À FAIRE
a: Relevez chaque rubrique de la fiche qui suit le titre dans la critique de L'Asile d'Arkham, avec la valeur indiquée.
b: Poursuivez la critique de L'Asile d'Arkham à partir de sa dernière phrase.

TEXTE DE DÉPART
──────────
‘Batman – L’Asile d’Arkham’ de Grant Morrison

Batman - L'Asile d'Arkham

BATMAN – L’ASILE D’ARKHAM

Année de parution : 1989
Nombre de pages : 100
Genre : Fantastique
Édition : DC Comics


Quatrième de couverture
L’asile d’Arkham est un récit d’horreur psychologique mettant en scène Batman et quasiment tous les malades mentaux criminels de l’asile de Gotham. Emmenés par le Joker, les pensionnaires d’Arkham prennent le contrôle de l’établissement. Ils ne libéreront leurs otages qui si l’on accède à leur ultime requête : que Batman leur soit livré et qu’il devienne l’un des leurs.


L’Asile d’Arkham est un comics très sinistre, très glauque. Nous pénétrons dans un univers lugubre, et les auteurs nous confrontent à tous les esprits torturés de l’univers Batman. Sa lecture ne se fait pas aussi facilement qu’une simple bande dessinée. Les dessins (ou peintures) forment de véritables tableaux d’œuvres d’art à chaque page tournée.

ENVOÛTANT

Rester contempler n’est pas un problème car les couleurs sont superbes, excessivement sombres, et les dessins sont magnifiquement détaillés, c’est un vrai régal pour les yeux. Le Joker prend là des traits démoniaques et suscite réellement la peur. Son humour malsain renforce la noirceur du cadre de l’histoire.
Cette production est vraiment curieuse, à la fois envoûtante et terriblement frustrante. Envoûtante car les peintures martyrisent nos yeux et nos cerveaux de la plus belle des manières pour nous choquer, nous interpeller…

Et si c’était nous les fous ?

… Et frustrante car le récit est un peu confus, alternant le moment présent et les souvenirs d’Arkham sans même en avertir le lecteur. Nous ne voyons que l’ombre massive de Batman durant tout le récit, comme s’il n’était plus qu’un simple pion, un simple fantôme au milieu de tous les fous de l’asile. Le Joker est le maître des lieux et utilise Batman comme une vulgaire marionnette. C’est lui qui dirige ce « jeu » et il laisse l’homme chauve-souris dériver dans les labyrinthes de l’asile.
──────────
DONNÉES FOURNIES

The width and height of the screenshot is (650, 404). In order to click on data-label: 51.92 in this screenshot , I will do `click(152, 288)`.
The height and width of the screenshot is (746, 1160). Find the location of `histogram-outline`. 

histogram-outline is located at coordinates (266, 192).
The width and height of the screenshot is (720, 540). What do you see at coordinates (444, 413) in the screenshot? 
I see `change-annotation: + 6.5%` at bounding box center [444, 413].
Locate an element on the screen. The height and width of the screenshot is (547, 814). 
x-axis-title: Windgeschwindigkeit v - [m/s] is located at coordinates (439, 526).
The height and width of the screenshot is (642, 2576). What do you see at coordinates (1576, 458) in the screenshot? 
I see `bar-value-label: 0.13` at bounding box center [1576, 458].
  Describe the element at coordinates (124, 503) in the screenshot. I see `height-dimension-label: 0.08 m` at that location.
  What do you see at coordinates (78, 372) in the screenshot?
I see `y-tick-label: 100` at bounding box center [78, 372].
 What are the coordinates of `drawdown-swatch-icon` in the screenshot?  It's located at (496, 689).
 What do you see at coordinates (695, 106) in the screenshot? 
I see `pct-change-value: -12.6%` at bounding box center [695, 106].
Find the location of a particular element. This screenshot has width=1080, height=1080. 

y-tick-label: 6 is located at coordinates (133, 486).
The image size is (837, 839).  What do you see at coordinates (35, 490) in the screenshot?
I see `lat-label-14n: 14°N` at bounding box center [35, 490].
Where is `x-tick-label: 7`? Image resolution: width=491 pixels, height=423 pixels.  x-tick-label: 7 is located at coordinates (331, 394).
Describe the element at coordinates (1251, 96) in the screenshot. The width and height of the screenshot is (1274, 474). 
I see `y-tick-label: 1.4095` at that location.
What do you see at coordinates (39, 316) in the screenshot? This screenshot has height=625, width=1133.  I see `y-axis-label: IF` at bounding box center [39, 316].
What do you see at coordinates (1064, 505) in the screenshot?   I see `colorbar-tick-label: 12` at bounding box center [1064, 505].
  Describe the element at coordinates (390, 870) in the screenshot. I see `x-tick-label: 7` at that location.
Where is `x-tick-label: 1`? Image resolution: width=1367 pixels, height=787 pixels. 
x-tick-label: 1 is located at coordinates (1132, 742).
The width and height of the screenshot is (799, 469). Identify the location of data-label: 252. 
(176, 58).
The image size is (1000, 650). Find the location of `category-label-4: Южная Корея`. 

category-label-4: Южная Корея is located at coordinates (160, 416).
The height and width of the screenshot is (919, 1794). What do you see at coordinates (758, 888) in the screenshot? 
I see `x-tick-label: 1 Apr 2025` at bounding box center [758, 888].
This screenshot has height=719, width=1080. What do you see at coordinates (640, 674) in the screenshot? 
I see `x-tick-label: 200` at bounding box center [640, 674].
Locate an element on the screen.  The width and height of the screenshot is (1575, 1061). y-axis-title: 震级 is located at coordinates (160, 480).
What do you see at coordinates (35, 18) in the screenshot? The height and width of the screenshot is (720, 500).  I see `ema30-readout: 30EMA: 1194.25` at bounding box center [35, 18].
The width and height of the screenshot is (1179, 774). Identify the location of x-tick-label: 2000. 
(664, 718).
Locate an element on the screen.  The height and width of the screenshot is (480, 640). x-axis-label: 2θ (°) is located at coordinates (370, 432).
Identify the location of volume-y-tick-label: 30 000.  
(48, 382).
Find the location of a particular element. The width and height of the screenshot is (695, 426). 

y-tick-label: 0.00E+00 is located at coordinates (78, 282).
──────────
RÉSULTATS PAR CONSIGNE
a:
- Année de parution : 1989
- Nombre de pages : 100
- Genre : Fantastique
- Édition : DC Comics

b:
POUR LES INCONDITIONNELS

Ce dernier va alors à la rencontre de plusieurs de ses ennemis et n’a pas d’autre choix que de se battre, mais pas seulement physiquement.
En dépit de cette beauté aux proportions rarement égalées, l’histoire est à réserver aux inconditionnels. Le récit s’attarde sur l’aspect psychologique des personnages et en oublie un peu l’action. En effet, l’intrigue est mise de côté au profit du simple questionnement sur la santé mentale de Batman. C’est regrettable car on pourrait s’attendre à quelconque rebondissement mais non…

La fin arrive comme un cheveu sur la soupe, totalement imprévue et un peu décevante.

QUITTE OU DOUBLE

Cependant, chaque scène choc est vécue de manière très intense, comme si la folie de la chauve-souris nous emparait. Ce comics ne vous laissera pas de marbre et la première lecture terminée, beaucoup de questions pourront rester en suspens. Une seule lecture ne suffit pas pour être pleinement satisfait de ce livre. Une seconde s’imposera si l’on souhaite aller plus loin dans la compréhension.

Soit cette œuvre est forte, puissante et unique, soit elle est hermétique, pénible et sans saveur. Quitte ou double.